Entró disparado sin saber por qué. Se sentó en la punta de la cama, se quitó los zapatos y notó que estaban completamente mojados. Las medias estaban empapadas y olían rancio. Algo no estaba bien. Sintió un mareo, por lo que decidió levantarse de la cama y dirigirse hacia la nevera. Siempre que la debilidad se apoderaba de su cuerpo, agarraba el frasco de mermelada y sacaba una cucharada para devorarla. El azúcar inmediatamente le hacía regresar a la normalidad. Lograba volver a sentir los brazos y piernas, lograba permanecer consciente y no desfallecer.

Respiró profundo, comprendió que ya lo peor había pasado, pero no atinaba a recordar qué cosa había ocurrido. Fue al cuarto con intención de meterse bajo las cobijas. Tenía frío. Repentinamente se dio cuenta que andaba descalzo y no comprendía por qué no tenía medias puestas. Empezó a explorar con la vista toda la habitación y divisó las medias tiradas. Parecían mojadas, escurridas. No entendió nada. Le dio miedo. Se acostó; se arropó sin quitarse la corbata. Sintió que unos ojos lo miraban fijamente así que volteó la cabeza. En efecto, allí estaban, un par de ojos mirándolo sin pestañear. Un pez lo veía a través del vidrio de una pecera que descansaba sobre su mesa de noche. El pez movía la boca viscosa emanando burbujas que rebotaban contra el cristal. Se quedó atónito. ¿Cuándo había comprado él un pez?
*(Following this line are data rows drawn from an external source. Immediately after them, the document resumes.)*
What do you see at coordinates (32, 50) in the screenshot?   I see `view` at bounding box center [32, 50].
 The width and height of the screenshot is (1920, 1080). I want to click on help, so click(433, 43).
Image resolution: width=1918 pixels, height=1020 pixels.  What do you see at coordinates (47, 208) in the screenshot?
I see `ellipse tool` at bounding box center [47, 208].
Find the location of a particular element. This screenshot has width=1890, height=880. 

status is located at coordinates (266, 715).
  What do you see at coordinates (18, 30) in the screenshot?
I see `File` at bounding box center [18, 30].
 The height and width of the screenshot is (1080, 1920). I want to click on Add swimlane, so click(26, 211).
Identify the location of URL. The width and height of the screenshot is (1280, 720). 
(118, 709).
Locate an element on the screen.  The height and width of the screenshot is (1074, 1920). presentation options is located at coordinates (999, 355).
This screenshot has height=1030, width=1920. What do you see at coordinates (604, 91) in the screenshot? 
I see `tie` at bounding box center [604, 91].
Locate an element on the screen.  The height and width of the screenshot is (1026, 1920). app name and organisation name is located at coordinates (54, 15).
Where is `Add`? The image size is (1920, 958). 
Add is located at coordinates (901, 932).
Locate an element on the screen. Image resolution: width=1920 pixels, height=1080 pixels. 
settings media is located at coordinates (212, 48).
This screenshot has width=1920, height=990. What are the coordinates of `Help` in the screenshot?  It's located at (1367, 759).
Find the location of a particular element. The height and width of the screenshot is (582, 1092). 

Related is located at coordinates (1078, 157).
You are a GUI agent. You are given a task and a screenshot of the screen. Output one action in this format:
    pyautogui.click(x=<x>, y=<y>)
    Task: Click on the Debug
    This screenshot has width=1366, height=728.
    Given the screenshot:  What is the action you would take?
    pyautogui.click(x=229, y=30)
Al moverse de nuevo la corbata le rozó la cara. La tocó, percibió la suavidad de la seda, olió el aroma a ropa recién comprada. Pensó que a él nunca le habían gustado las corbatas. Cerró los ojos para no pensar más. No quería volverse loco. La incertidumbre, ese sentimiento de no conocerse a sí mismo lo carcomía.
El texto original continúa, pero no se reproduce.